In a further embodiment of the method according to the invention, a film 4 with a self-adhesive layer can be applied on a cylinder surface of a cylindrical body. Cleaning of a surface to be cleaned of a data carrier takes place by rolling the cylinder surface on the surface to be cleaned, the self-adhesive layer of the film 4 then coming into contact with the surface.

Claims

1. A method for cleaning a surface (1 a) to be cleaned of an optically readable disc-like data carrier (1), where as a cleaning means a film (4) is used which has a self-adhesive coating on at least one film surface, and where the film with its self-adhesive coating is applied to the surface (1 a) of the data carrier (1) to be cleaned and where the applied film (4) is then removed from the surface (1 a) to be cleaned of the data carrier (1).

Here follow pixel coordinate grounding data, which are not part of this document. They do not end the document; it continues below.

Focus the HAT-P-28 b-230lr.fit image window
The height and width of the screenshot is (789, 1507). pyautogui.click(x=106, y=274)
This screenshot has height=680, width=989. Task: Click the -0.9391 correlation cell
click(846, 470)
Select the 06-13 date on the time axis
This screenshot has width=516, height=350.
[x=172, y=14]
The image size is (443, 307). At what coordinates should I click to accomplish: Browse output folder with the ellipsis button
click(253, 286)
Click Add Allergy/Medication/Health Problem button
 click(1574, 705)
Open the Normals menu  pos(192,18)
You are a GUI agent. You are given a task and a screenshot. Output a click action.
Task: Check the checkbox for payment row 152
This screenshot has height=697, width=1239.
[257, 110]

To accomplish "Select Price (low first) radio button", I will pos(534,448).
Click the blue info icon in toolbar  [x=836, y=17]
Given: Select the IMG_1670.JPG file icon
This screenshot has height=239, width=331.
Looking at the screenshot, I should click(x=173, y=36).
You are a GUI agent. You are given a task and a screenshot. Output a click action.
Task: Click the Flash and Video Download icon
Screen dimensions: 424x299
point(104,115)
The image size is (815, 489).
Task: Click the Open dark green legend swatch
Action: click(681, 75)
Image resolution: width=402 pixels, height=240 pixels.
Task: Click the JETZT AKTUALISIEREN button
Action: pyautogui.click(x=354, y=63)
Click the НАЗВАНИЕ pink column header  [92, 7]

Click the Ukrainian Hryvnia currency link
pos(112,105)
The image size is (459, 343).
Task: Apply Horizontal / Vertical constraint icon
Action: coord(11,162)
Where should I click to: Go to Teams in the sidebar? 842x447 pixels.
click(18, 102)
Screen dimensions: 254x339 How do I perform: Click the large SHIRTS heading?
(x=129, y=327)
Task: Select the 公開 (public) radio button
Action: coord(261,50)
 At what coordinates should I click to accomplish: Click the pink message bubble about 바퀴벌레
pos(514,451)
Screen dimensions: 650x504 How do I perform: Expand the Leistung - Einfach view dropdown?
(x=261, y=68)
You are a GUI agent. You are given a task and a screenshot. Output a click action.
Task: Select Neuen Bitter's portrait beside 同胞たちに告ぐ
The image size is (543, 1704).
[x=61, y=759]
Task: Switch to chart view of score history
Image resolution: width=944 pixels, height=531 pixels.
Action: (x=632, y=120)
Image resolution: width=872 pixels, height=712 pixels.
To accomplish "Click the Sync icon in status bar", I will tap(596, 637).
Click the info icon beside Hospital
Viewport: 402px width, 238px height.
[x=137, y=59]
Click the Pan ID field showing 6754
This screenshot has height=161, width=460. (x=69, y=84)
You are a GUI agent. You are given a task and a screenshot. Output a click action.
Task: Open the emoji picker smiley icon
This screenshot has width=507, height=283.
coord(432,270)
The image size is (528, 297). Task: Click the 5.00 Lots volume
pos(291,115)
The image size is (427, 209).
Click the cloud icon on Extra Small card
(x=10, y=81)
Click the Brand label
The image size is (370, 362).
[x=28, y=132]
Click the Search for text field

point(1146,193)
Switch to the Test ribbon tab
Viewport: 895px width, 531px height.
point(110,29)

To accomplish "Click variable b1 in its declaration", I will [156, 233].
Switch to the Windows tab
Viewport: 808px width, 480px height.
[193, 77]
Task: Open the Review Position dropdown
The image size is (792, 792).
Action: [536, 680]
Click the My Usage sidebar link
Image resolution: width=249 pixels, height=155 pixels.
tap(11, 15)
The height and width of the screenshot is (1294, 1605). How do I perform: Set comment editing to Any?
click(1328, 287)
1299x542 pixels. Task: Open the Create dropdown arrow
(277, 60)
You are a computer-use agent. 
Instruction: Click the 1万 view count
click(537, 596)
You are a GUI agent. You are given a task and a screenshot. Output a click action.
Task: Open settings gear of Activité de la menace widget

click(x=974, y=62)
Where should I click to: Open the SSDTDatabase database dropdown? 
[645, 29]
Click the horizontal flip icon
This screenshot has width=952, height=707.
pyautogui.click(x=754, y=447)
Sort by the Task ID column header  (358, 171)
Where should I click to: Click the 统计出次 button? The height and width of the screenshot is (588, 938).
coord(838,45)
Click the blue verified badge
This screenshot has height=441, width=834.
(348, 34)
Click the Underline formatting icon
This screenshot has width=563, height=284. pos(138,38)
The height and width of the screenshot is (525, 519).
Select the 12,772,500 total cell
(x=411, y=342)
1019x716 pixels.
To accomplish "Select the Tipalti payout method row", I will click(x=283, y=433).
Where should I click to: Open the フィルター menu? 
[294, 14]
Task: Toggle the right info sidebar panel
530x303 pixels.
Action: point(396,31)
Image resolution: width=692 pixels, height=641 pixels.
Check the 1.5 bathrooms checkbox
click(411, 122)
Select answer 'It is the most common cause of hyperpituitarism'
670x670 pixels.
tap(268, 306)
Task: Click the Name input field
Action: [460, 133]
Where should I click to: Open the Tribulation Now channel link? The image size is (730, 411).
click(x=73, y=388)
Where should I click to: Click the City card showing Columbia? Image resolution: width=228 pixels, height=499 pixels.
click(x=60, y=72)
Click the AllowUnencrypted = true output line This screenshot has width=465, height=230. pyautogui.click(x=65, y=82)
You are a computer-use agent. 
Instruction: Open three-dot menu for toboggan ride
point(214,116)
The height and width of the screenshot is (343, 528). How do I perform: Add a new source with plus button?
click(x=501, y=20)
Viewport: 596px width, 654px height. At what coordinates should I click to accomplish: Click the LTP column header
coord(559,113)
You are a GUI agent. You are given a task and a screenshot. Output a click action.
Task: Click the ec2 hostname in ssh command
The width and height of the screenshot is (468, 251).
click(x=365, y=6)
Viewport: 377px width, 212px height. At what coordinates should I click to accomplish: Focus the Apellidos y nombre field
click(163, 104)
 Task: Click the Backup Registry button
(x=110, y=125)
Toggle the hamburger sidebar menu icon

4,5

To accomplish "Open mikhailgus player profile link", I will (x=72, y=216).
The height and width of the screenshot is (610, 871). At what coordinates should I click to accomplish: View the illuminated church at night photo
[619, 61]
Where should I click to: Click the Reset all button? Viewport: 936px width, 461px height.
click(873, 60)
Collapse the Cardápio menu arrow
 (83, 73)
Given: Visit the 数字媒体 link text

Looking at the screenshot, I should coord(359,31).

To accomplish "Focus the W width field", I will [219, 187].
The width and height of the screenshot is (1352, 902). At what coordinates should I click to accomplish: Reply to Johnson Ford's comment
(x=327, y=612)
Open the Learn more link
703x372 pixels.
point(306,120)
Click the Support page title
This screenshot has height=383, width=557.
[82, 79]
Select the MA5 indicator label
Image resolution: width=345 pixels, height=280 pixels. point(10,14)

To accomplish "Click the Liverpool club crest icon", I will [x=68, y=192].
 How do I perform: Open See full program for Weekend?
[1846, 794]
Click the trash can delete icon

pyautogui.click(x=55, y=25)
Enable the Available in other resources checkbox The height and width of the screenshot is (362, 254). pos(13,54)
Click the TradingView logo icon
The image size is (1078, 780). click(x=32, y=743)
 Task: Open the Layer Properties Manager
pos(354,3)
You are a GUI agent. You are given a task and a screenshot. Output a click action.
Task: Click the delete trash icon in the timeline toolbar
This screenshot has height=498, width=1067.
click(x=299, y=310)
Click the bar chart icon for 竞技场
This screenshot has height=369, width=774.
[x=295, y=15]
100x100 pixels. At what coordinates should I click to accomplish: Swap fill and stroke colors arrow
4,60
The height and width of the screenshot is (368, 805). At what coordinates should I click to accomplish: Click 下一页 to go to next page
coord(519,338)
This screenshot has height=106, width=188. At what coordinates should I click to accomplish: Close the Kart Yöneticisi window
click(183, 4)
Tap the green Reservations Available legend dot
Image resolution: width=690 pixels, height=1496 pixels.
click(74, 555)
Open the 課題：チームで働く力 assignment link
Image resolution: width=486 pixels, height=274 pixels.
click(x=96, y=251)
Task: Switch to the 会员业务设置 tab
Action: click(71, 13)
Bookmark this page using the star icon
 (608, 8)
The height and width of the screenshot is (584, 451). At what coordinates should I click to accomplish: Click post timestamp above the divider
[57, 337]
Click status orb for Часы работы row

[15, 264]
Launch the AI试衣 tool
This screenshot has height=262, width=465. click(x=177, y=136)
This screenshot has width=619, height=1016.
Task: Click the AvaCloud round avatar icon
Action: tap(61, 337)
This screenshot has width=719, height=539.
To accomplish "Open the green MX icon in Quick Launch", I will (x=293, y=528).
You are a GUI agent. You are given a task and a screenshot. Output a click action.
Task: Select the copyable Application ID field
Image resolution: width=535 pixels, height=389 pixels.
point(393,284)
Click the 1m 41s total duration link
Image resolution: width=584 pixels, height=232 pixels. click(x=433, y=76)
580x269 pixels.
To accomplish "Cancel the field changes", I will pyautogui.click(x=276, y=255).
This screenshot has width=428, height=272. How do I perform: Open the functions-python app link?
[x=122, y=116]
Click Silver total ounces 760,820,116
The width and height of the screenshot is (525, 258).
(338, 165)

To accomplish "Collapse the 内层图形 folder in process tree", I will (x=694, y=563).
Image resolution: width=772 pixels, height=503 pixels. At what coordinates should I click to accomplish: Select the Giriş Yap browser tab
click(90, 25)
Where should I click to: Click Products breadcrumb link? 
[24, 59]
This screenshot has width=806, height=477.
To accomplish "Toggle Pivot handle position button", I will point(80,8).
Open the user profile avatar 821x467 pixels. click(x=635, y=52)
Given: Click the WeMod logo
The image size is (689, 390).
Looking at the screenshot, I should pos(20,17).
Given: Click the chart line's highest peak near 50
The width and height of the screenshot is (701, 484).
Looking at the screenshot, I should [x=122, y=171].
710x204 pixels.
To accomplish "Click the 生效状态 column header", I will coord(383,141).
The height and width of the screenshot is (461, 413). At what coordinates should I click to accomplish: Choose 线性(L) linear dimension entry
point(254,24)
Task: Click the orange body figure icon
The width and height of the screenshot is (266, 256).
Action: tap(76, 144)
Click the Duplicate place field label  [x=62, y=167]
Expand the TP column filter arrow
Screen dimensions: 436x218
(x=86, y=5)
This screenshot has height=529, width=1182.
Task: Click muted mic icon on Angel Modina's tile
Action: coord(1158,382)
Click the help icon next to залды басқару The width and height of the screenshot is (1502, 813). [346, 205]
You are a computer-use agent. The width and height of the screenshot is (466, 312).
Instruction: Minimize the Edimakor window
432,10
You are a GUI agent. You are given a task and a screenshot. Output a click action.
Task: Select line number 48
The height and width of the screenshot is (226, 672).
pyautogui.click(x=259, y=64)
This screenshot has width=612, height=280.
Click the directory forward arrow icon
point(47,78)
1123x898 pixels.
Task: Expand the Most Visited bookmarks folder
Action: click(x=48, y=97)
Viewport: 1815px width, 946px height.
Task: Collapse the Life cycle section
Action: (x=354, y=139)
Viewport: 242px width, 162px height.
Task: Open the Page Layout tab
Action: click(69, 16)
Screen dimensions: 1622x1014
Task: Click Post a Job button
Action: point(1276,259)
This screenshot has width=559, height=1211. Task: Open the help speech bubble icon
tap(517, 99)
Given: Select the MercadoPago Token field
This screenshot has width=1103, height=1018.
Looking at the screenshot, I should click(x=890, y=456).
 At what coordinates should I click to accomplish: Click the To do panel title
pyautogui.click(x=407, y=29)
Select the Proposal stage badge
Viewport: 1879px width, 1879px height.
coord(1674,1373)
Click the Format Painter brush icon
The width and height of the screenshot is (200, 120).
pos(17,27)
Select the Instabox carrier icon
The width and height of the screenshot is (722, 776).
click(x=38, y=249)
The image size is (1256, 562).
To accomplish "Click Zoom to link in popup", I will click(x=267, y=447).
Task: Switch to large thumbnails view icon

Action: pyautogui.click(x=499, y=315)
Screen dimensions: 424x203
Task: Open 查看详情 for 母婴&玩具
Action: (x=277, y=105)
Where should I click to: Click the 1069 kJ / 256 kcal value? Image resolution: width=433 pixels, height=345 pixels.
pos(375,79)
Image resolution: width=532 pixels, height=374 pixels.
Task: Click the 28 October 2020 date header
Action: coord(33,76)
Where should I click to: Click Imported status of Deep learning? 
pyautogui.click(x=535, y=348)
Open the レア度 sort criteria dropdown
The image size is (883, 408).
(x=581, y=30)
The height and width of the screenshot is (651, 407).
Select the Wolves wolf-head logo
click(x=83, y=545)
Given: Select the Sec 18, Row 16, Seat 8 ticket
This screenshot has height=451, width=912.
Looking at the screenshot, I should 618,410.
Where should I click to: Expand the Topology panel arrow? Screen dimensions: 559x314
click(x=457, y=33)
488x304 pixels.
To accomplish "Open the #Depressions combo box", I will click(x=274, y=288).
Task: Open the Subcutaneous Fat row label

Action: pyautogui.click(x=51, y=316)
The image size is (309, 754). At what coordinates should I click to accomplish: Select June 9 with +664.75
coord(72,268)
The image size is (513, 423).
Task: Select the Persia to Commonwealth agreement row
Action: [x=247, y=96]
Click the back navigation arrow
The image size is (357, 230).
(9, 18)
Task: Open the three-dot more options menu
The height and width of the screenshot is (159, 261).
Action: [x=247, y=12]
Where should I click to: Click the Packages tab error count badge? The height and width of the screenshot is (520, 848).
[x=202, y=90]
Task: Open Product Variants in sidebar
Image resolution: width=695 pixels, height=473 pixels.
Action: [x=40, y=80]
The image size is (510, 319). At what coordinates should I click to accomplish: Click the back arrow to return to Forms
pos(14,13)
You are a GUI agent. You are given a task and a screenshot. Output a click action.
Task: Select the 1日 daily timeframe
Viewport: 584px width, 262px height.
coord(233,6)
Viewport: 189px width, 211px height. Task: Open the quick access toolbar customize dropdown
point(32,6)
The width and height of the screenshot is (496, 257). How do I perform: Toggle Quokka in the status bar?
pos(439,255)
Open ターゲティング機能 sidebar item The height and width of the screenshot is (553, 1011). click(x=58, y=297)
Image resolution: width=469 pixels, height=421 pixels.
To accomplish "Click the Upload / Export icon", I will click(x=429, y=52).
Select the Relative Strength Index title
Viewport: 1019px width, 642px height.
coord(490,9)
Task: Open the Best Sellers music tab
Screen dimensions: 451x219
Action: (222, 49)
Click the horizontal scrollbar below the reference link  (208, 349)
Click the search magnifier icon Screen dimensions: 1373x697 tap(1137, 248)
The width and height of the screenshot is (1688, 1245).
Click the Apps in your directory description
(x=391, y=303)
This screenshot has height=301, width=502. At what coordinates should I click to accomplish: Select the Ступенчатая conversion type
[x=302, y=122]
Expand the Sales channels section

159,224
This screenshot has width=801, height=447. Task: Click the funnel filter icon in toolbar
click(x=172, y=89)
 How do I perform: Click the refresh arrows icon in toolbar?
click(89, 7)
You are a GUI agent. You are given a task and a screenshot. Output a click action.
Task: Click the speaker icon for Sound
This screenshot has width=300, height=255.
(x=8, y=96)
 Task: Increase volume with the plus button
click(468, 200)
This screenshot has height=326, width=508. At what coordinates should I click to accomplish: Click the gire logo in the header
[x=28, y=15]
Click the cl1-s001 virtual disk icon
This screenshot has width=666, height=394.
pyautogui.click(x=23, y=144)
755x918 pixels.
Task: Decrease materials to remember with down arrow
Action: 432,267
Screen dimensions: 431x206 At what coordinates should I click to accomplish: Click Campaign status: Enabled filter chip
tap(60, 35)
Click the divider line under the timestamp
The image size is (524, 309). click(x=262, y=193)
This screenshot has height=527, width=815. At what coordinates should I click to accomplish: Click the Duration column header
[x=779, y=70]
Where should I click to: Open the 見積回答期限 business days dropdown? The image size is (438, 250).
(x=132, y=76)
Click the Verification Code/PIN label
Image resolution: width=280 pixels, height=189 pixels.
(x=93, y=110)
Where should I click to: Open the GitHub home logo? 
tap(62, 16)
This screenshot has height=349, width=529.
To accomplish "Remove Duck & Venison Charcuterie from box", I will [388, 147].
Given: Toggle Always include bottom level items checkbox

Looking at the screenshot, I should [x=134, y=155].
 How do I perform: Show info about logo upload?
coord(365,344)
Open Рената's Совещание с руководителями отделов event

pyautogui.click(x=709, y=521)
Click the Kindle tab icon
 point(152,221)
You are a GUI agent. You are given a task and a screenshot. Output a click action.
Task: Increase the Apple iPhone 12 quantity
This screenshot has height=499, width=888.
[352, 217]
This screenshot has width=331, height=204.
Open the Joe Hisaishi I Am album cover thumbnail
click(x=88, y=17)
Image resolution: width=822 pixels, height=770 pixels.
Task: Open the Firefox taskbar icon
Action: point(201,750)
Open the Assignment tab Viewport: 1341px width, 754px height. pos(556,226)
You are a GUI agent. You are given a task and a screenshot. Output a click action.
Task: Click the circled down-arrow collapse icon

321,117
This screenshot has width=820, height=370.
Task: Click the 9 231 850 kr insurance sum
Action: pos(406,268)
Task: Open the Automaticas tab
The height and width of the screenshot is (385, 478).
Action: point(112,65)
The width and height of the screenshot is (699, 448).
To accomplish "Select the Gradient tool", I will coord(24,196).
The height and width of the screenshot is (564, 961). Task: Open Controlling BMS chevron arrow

2. A method as claimed in claim 1, where the film (4) is removed from the surface (1 a) to be cleaned of the data carrier (1) by means of a pull tab (5) connected to the film (4).

3. A method as claimed in claim 1, where a film (4) is used with essentially the geometric dimensions of the data carrier (1).

4. A method as claimed in claim 1, where a plastic film is used as the film (4).

5. A film (4) for cleaning a surface (1 a) of a data carrier (1) to be cleaned, where the film (4) is connected to at least one pull tab (5).

6. A film (4) as claimed in claim 5, where the film (4) is stacked in a film stack with a multiplicity of further films (4).

7. A film (4) as claimed in claim 6, where the film (4) and each film (4) adjacent to the film (4) are stacked with an angular offset to each other in relation to their film axis, so that the pull tab (5) of a film (4) is arranged so as to be offset to the pull tab (5) of each adjacent film (4).